More money, more life

Does it seem to you that the wealthy live forever, while the less financially comfortable live shorter lives? If you answered, yes, it turns out that you’re right.

Paper money spread out under a stethoscope utah778/Thinkstock

Researchers analyzed the effect of net worth at midlife with mortality. To take out genetic differences among the sample of 5,400 adults aged 46 years, the investigators also studied a subset of 2,490 twin and sibling pairs.

“The within-family association provides strong evidence that an association between wealth accumulation and life expectancy exists, because comparing siblings within the same family to each other controls for all of the life experience and biology that they share,” said coauthor Eric Finegood of Northwestern University, Chicago.

But what if one sibling has a history of cancer, heart disease, or other health conditions? The cost of treatment and employment limitations could affect someone’s ability to stack their wealth, right? Absolutely. The researchers took that into account and looked at only healthy individuals and found the same results. More money, longer life.

We have the policies and programs in place for heart health, diabetes prevention, and smoking cessation, as they are seen as major threats to public health. So why not do the same for financial security? A low bank account may just be more harmful.

Holding the ‘health care and wellness’ gun

Cigarettes are not good for us. We know this.

A fist smashing a pack of cigarettes is shown. seanika/ThinkStock

It’s, therefore, not surprising to learn that a business has requested for a U.K. ban on the sale of cigarettes by 2030. However, when that someone turns out to be the CEO of Philip Morris International, tobacco company and maker of Marlboro cigarettes, things get a little confusing.

Banning cigarettes, according to Jacek Olczak, would reduce confusion among consumers, many of whom feel that the alternatives are worse for their health. His company can “see the world without cigarettes ... and actually, the sooner it happens, the better it is for everyone.” A truly noble sentiment from the CEO of a large tobacco company. Nothing nefarious going on here.

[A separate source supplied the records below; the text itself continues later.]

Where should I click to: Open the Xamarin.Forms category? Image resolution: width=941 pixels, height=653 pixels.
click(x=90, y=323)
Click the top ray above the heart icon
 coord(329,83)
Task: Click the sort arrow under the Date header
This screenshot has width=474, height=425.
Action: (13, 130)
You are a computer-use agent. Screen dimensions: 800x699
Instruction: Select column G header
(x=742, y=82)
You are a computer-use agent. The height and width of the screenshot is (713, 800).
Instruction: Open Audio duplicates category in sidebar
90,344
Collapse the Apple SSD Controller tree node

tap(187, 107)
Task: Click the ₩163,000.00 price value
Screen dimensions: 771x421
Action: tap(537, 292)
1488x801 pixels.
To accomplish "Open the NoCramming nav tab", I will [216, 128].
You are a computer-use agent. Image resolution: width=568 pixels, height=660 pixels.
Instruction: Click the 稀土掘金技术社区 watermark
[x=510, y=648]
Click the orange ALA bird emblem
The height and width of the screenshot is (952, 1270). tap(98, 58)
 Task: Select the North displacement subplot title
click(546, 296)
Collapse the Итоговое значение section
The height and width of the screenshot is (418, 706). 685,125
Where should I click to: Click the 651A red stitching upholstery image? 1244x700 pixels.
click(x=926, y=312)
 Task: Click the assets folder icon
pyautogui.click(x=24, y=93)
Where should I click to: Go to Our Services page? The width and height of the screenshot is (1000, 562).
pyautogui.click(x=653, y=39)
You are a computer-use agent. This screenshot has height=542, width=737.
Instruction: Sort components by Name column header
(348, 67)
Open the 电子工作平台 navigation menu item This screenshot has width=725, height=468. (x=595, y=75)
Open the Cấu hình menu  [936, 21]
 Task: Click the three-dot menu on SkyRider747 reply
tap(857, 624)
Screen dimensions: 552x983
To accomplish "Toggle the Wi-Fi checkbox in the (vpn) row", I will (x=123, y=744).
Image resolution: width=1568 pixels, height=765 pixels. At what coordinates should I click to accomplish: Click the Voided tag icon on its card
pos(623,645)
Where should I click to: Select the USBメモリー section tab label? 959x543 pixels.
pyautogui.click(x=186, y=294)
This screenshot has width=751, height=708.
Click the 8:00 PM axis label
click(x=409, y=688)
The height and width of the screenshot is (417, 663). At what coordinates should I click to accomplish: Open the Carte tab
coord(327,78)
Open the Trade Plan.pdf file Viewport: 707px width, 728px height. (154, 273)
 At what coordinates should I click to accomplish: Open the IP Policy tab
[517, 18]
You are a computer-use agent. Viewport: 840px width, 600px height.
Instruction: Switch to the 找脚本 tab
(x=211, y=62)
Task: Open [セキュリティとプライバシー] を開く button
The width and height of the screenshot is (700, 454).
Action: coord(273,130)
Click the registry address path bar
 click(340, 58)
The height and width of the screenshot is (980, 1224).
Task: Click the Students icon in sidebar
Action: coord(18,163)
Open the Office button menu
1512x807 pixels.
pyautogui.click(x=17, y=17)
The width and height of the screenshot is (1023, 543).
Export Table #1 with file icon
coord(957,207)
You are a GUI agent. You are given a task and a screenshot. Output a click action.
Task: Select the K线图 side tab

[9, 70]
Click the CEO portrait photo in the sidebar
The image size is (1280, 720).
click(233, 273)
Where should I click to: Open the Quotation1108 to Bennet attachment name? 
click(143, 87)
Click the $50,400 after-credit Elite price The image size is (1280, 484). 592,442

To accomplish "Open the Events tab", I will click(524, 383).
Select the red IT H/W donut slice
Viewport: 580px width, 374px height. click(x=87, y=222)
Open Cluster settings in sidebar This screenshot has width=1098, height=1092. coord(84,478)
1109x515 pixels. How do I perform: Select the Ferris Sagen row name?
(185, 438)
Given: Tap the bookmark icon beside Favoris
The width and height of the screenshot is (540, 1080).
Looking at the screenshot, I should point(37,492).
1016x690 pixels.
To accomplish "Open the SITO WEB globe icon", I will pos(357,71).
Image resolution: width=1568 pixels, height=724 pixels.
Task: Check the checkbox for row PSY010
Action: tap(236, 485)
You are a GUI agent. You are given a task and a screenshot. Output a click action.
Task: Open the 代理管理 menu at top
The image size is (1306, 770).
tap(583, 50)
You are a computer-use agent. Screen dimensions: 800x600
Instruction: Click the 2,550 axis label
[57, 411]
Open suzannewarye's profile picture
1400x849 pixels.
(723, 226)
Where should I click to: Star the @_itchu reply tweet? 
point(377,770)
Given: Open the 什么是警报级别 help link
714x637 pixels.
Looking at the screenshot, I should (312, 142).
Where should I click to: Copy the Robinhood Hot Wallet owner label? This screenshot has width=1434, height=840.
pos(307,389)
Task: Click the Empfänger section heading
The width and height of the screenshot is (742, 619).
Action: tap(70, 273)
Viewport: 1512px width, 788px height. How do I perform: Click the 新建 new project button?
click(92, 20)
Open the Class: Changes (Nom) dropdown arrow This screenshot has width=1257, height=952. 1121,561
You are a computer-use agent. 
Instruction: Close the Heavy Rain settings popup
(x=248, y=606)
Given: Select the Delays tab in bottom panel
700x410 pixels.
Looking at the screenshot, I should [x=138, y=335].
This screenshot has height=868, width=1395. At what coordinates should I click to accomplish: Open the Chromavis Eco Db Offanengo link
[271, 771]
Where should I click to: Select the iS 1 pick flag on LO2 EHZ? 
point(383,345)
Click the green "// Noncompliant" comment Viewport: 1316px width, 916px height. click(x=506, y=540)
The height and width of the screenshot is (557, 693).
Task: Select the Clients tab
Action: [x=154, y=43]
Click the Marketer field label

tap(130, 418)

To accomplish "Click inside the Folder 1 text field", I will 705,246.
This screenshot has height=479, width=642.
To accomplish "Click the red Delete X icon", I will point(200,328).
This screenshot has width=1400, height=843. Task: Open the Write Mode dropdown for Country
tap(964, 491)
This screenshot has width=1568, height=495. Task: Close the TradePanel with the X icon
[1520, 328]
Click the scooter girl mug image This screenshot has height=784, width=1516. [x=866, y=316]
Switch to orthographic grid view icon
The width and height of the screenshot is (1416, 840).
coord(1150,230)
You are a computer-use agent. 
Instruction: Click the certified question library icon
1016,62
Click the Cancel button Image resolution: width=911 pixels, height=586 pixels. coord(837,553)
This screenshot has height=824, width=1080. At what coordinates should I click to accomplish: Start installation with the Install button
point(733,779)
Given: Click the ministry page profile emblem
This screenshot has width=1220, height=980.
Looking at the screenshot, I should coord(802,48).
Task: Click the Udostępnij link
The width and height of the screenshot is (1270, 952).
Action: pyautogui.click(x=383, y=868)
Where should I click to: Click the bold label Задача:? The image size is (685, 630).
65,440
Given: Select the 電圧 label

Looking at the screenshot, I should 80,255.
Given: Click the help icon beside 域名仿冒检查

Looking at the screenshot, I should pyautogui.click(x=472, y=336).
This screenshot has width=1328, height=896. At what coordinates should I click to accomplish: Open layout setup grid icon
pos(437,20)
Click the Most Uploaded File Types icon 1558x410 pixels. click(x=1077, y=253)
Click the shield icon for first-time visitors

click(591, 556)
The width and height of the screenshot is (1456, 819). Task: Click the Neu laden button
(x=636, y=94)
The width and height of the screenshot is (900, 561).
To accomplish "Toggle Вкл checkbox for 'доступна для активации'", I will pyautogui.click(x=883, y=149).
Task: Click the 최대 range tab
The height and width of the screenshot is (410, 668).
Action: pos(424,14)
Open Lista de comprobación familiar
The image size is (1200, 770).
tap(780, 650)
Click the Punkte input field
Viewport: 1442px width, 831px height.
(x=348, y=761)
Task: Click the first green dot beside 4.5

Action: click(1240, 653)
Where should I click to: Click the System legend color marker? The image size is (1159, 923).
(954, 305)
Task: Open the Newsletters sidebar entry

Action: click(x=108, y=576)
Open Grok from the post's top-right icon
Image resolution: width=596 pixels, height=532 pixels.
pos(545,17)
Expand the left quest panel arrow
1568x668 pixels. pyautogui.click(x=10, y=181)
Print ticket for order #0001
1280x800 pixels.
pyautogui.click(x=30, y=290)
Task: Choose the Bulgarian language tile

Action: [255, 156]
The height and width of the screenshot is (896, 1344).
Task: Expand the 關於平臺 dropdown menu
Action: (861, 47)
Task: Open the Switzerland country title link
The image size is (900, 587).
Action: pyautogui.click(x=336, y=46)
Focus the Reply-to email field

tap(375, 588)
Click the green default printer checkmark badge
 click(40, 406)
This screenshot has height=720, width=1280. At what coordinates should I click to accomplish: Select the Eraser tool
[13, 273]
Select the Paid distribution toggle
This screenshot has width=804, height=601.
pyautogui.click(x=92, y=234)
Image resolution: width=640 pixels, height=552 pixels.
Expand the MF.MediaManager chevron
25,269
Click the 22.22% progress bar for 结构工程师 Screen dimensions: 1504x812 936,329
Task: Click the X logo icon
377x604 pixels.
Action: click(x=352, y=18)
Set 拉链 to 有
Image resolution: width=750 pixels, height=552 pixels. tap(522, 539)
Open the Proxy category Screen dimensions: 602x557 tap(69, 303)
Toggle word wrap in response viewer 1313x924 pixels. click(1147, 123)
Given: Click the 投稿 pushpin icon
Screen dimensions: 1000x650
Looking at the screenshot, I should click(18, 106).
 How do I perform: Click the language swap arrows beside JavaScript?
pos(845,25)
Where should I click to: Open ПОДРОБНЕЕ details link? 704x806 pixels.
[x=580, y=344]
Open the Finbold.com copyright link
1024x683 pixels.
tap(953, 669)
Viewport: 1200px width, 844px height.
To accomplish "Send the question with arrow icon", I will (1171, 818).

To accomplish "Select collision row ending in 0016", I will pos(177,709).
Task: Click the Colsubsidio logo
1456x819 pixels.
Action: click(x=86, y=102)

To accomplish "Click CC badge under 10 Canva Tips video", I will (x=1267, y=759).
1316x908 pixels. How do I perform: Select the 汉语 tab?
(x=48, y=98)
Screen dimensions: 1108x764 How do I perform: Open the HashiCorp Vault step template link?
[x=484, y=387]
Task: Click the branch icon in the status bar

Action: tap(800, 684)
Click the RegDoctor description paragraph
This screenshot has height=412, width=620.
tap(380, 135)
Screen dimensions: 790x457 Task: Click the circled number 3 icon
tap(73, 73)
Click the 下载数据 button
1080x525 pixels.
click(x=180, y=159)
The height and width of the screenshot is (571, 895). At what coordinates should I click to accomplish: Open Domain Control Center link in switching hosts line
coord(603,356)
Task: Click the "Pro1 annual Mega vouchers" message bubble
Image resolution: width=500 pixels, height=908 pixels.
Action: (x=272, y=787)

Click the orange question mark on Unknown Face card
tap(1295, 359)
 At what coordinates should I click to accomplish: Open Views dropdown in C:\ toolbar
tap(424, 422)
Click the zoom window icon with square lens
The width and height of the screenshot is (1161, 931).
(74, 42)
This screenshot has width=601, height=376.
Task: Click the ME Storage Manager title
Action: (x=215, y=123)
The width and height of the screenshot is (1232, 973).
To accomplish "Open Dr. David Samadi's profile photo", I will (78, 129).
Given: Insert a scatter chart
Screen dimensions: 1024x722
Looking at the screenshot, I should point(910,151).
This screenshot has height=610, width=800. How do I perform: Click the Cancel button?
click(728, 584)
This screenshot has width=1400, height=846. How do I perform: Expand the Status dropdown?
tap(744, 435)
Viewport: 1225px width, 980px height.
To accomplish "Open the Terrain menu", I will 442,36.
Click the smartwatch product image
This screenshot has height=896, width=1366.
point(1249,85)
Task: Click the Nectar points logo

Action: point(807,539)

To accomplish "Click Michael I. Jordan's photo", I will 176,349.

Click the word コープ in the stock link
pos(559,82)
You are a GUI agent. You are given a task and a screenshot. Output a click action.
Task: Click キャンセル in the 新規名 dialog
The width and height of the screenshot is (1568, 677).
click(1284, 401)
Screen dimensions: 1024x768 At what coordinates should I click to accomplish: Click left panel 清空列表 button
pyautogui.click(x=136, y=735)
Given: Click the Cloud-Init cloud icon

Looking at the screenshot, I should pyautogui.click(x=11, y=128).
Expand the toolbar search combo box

Philip Morris International is actually leaning hard into nonsmoking means of tobacco consumption, even going so far as to brand itself a “health care and wellness company” on a mission to “unsmoke the world.” And if those aren’t egregious business euphemisms, we don’t know what is.

Of course, for all the completely believable and sincere rhetoric, the fact is that Marlboros are still on the shelves. Philip Morris is still making and advertising them. If their concern was genuine, why wouldn’t they just stop manufacturing them now?

So, we ask ourselves if this a selfless act of kindness or is it an unscrupulous corporate act to get a leg up on their competitors? We’ll leave it up to the readers to decide.

Okay, we lied, it’s the second one.

Autopsy of the living dead

Imagine the absolute terror you’d feel if you opened your eyes to bright, blinding white lights only to see a bone saw 3 inches from your forehead and getting closer by the second. Horrifying for you, certainly, but think about the poor pathologist behind the saw who probably thought a zombie apocalypse was coming. This was close to being a reality for a 29-year-old prisoner at the Asturias Central Penitentiary in Spain.

Harold Wood Hospital mortuary

Gonzalo Montoya Jiménez was discovered in his cell unresponsive. Three physicians examined him and found he was showing signs of death, such as cyanosis and rigor mortis. Mr. Jiménez was processed like any other body and was sent, in a body bag, to a hospital mortuary, where he spent time in a freezer for body preservation. Just before he was due for his autopsy, he began showing signs of life.

It’s not completely clear why this happened to poor Mr. Jiménez, but it was reported that he wasn’t feeling well the day before and that he has epilepsy. Hospital officials suggested he may have been cataleptic, possibly because he had trouble adhering to his medication schedule.

Mr. Jiménez was moved to another hospital under armed guard after coming back to life and regained consciousness after a day or so. Talk about cheating death.